### Task brief
Only the pictures should be left out; repeat the rest of the data exactly.

=== Supplied material ===

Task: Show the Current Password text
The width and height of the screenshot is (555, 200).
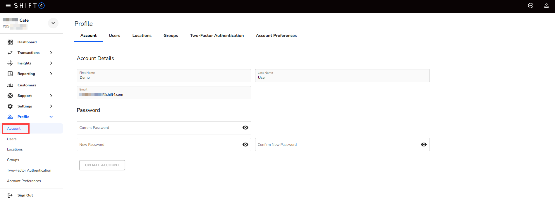Action: (245, 128)
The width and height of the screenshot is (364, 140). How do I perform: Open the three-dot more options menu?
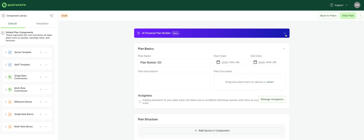pos(360,16)
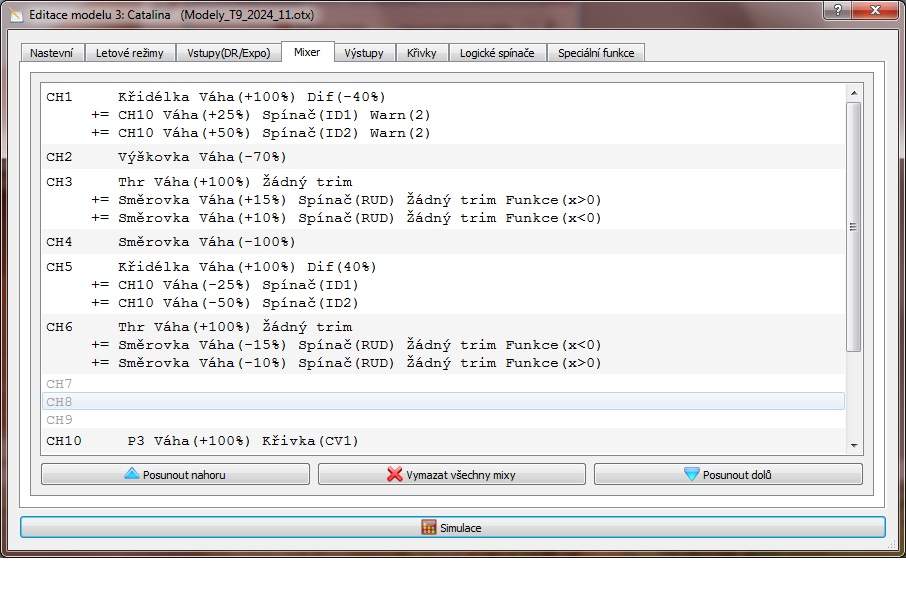Click the blue up arrow Posunout nahoru
The image size is (906, 614).
pos(132,474)
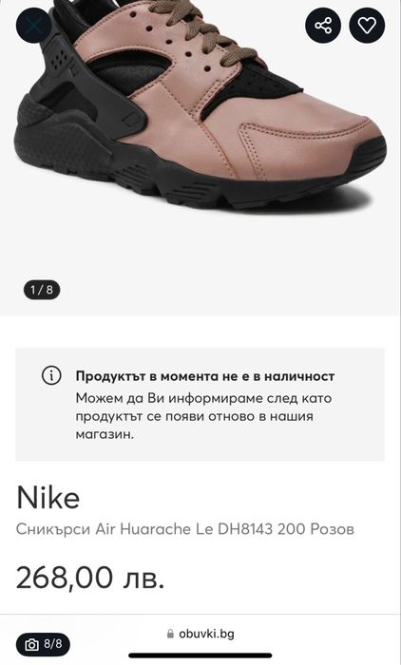Tap the share icon
This screenshot has height=665, width=401.
click(323, 26)
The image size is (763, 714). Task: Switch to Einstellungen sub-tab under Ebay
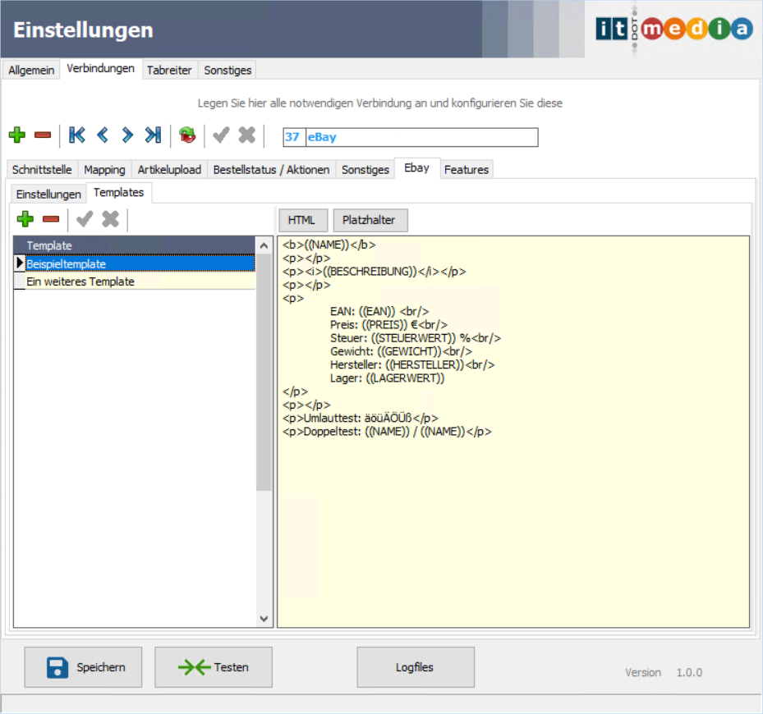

===

### Task solution
Task: Show the Current Password text
The width and height of the screenshot is (555, 200).
Action: (245, 128)
The width and height of the screenshot is (364, 140). How do I perform: Open the three-dot more options menu?
pos(360,16)
Click the blue up arrow Posunout nahoru
The image size is (906, 614).
pos(132,474)
Tap the share icon
This screenshot has height=665, width=401.
click(323, 26)
The image size is (763, 714). Task: Switch to Einstellungen sub-tab under Ebay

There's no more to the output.